House price growth tipped to cool amid interest rate uncertainty

Concerns that interest rates will remain higher for longer, and potentially even rise from here, may lead to slower property price growth over the winter months, experts say.

However, a fear-of-missing-out will likely spur on buyers currently waiting on the sidelines for the first signs of a rate cut.

The Reserve Bank on Tuesday held the cash rate target steady at 4.35% and left open the possibility of a further rate hike should inflation remain high.

"We don't think we necessarily have to tighten again, but we can't rule it out. If we have to, we will," RBA governor Michele Bullock said in a post-meeting press conference.

Hopes for an early interest rate cut have faded following stronger-than-expected inflation data in the March quarter, with financial markets no longer pricing in the first move before mid 2025.

Property price growth expected to slow

With interest rates remaining on hold since November, PropTrack senior economist Eleanor Creagh said the extended pause has bolstered confidence among both buyers and sellers, which led to swift price increases over the summer selling season.

But heading into winter, she expects this may change.

"While growth in most markets across the country remains pretty robust, we're now entering that seasonally quieter period," Ms Creagh said.

"Given the timing of rate cut expectations have been pushed back to what looks like early 2025 at the earliest, we'll probably see growth slowing a little bit through the winter months," she added.

Property prices reached a new record high in April, but interest rate uncertainty could see the pace of growth cool in the months ahead. Picture: Getty

Following Tuesday's RBA decision, Knight Frank chief economist Ben Burston said the RBA’s announcement significantly diminishes the likelihood of a rate cut this year.

"It still could happen, but it's much less likely now. They're not ruling anything out," he said.

Mr Burston said while buyer caution around interest rates has persisted, the prevailing fear of missing out has overshadowed these concerns.

"Factors such as rental price growth, lack of housing supply, rising property prices and population growth have been quite forceful.

The RBA held interest rates steady in May but hasn't ruled out a future hike if inflation remains stubbornly high. Picture: Getty

"I don't think the market has been hugely dependent on the prospect of interest rate cuts, so I don't think any delayed rate cuts will critically impact the overall sentiment," he said.

"In terms of activity, I think it'll continue to be pretty solid. But the change of tone on inflation and interest rates is likely to pair back growth rates a bit."

Active sellers, eager buyers

With disruptions during April around school holidays and the Easter and ANZAC Day long weekends now out of the way, buyer and seller activity is set to be tested under more 'normal' market conditions.

This week, 2,548 homes are scheduled for auction across Australia, a 43% rise from the same week last year.

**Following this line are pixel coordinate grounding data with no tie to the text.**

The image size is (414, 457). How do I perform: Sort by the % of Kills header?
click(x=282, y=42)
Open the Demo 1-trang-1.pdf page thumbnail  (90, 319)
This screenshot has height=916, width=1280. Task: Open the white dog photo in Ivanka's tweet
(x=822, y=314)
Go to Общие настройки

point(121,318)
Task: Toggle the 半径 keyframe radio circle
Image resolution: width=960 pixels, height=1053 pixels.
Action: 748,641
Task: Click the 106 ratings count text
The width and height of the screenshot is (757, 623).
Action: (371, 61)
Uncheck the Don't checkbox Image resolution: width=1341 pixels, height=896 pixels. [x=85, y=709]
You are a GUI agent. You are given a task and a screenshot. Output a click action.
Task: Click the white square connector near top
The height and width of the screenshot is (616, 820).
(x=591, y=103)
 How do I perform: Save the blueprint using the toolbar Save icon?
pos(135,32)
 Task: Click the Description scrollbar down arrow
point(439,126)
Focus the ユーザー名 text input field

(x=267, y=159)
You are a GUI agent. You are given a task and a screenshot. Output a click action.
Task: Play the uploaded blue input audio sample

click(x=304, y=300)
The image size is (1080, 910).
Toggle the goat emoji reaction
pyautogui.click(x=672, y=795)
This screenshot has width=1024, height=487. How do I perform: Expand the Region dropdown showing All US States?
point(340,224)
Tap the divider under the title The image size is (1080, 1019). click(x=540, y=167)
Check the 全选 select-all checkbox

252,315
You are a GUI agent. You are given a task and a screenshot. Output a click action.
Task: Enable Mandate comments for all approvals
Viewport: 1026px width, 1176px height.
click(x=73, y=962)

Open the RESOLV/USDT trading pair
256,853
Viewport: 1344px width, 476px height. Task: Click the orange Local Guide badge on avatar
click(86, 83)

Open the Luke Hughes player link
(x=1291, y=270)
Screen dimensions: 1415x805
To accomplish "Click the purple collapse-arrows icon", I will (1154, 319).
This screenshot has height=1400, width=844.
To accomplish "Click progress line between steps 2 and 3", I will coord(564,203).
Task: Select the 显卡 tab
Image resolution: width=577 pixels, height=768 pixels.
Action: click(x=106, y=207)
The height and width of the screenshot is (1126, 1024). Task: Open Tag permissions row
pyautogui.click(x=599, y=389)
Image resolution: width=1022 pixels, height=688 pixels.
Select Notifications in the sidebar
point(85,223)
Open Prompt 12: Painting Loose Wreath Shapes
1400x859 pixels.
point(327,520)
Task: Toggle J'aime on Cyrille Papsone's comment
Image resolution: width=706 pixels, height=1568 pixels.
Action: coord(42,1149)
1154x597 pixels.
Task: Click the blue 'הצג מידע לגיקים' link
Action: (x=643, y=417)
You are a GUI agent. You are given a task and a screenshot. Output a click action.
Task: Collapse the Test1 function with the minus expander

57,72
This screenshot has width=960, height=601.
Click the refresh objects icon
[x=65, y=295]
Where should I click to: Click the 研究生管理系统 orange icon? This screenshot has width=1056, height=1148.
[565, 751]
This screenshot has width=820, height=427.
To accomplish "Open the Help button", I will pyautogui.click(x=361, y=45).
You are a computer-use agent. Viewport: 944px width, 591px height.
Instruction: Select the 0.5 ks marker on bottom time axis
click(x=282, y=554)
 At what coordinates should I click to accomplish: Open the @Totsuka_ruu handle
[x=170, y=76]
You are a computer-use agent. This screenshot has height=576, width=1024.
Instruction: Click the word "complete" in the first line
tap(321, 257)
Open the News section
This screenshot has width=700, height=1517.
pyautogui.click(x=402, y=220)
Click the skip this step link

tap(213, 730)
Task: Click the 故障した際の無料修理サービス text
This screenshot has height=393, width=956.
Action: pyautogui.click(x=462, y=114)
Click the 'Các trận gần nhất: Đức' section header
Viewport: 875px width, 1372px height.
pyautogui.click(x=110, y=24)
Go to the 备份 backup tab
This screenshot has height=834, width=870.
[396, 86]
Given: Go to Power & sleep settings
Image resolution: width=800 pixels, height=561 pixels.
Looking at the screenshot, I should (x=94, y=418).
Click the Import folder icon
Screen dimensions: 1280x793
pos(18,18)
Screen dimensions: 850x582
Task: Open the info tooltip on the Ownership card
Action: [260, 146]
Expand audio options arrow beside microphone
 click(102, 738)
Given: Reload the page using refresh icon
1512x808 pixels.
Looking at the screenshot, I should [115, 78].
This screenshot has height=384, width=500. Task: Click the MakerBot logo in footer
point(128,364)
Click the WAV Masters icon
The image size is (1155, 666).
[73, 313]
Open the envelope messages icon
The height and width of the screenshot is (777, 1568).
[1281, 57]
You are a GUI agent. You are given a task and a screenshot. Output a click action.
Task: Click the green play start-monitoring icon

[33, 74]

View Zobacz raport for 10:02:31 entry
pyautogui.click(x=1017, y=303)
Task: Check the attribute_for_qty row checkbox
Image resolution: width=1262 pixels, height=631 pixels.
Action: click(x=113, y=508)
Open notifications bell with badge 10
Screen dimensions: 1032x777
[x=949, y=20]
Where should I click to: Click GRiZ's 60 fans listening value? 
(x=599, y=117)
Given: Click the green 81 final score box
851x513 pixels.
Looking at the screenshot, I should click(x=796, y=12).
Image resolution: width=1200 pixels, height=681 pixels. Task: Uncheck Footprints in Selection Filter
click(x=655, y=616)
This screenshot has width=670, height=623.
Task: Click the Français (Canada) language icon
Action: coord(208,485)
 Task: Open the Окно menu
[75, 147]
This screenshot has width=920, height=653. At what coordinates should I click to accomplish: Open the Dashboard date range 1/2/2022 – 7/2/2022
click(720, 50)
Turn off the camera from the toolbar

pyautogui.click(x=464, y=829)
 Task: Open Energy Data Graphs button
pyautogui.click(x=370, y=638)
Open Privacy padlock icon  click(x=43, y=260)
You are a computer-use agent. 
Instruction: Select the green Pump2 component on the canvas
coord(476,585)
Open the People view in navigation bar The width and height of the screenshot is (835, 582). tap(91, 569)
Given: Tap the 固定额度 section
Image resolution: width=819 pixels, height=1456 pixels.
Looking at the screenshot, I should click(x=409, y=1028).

Victoria will see the most homes auctioned, at 1,158 (up 55%), followed by New South Wales, at 906 (up 38%).

Next week will be even busier, with 2,765 auctions currently scheduled, up 28% year-on-year.



PropTrack economist Anne Flaherty said the current market has defied post-Easter trends.

"We normally see the total number of homes heading to auction and going up for sale dip pretty significantly post Easter. But this year's been different; we've seen really strong numbers of homes being auctioned compared to the same time last year," she said.

Despite the high number of auctions, clearance rates are holding up well, averaging around 60% in recent weeks.

Source: PropTrack

Bianca Denham from Ray White said the market remains incredibly buoyant.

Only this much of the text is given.